Stored records
BEGIN

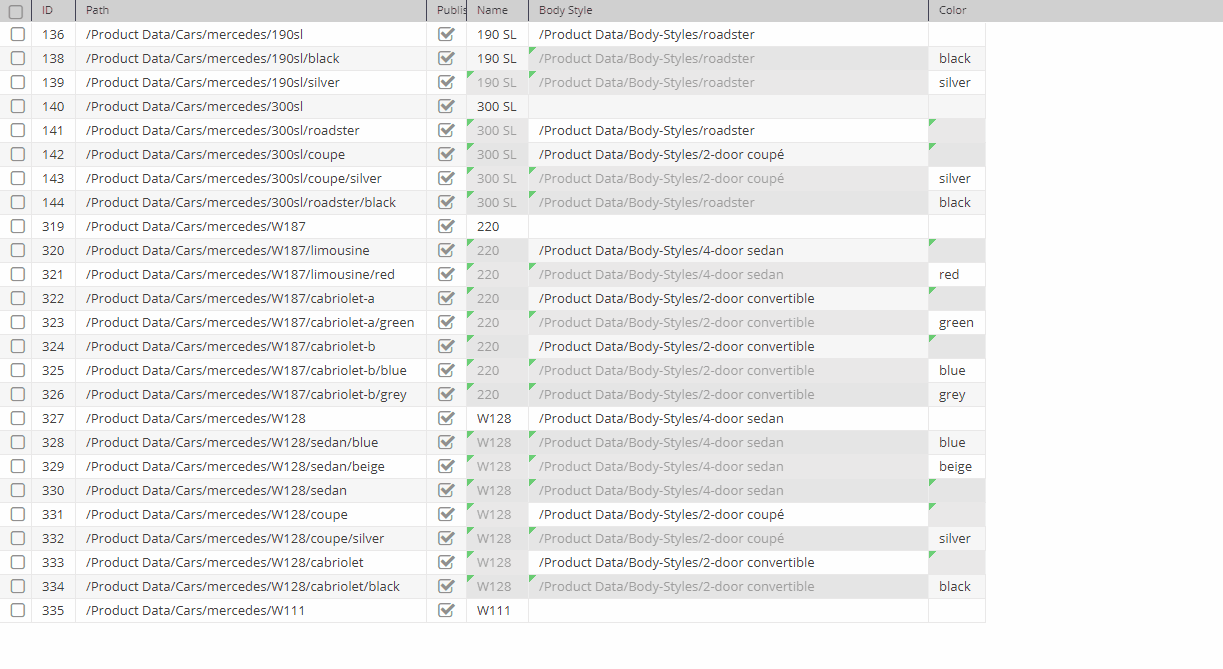1223x669 pixels.
Task: Select the green Color cell of cabriolet-a/green
Action: point(955,322)
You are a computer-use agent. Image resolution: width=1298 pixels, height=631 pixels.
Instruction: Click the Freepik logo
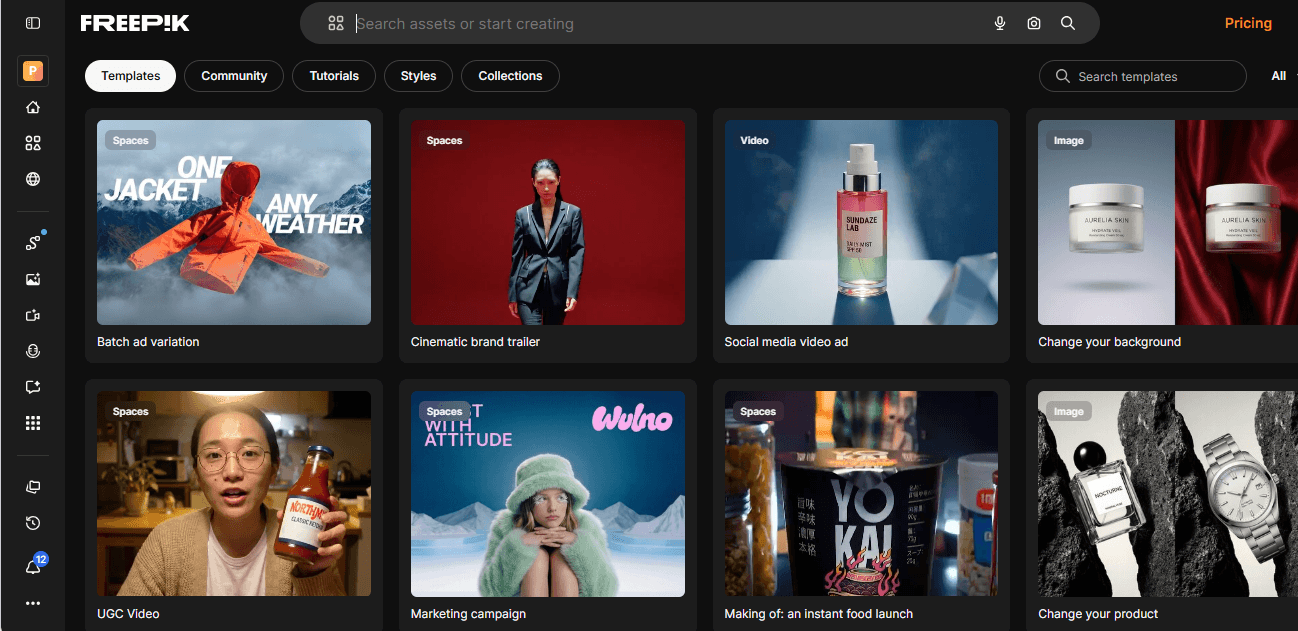point(135,22)
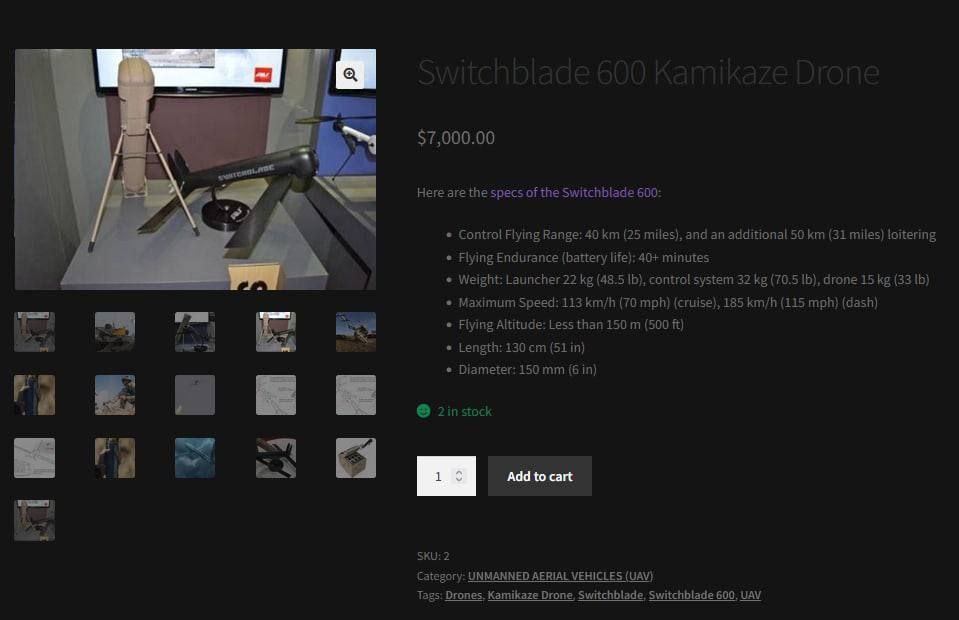Screen dimensions: 959x620
Task: Click the UAV tag link
Action: [x=750, y=595]
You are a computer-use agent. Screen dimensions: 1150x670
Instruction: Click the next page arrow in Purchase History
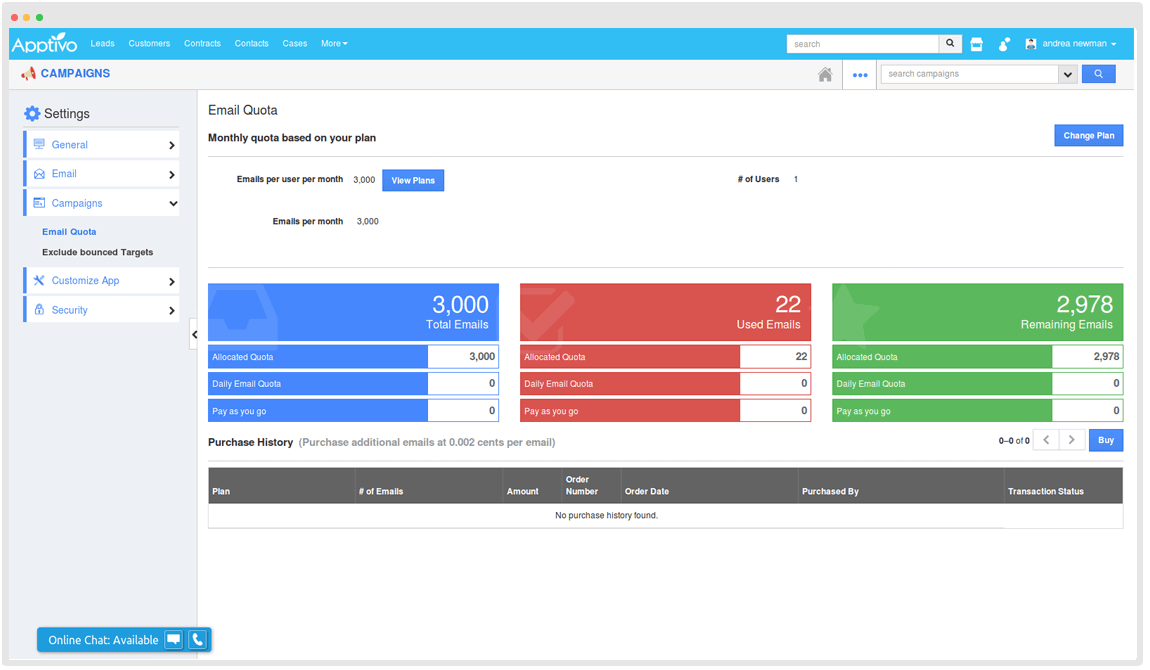coord(1072,440)
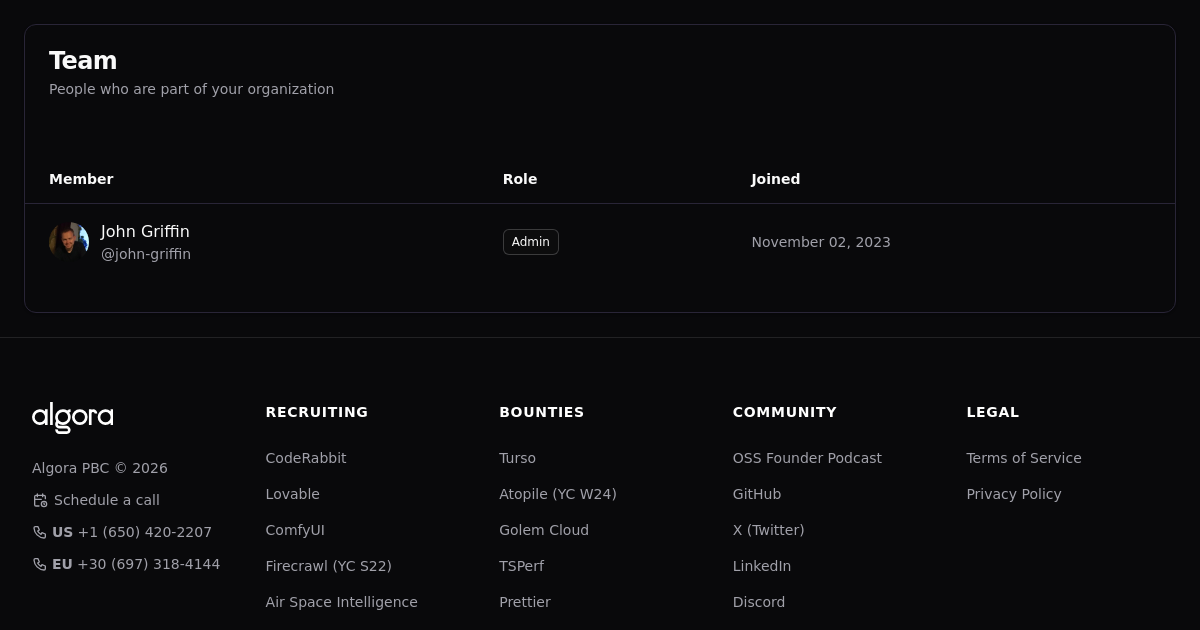Image resolution: width=1200 pixels, height=630 pixels.
Task: Click the calendar icon beside Schedule a call
Action: click(40, 500)
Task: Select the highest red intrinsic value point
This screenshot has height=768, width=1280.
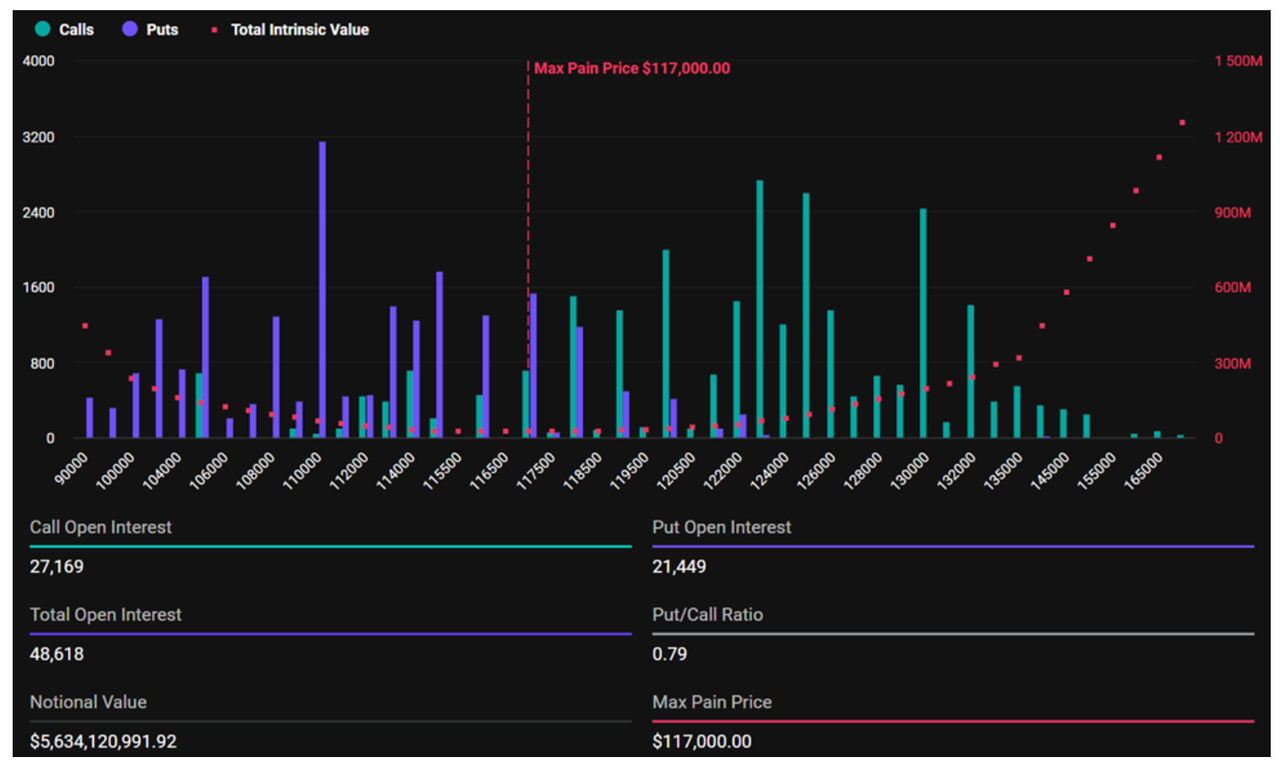Action: (1182, 123)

END

#### Work order:
Only the lines from the one containing "Task: Select the highest" through the final line of the data are to be written out, exactly as they stand and without pictures.

#### Solution to the problem:
Task: Select the highest red intrinsic value point
This screenshot has height=768, width=1280.
Action: (1182, 123)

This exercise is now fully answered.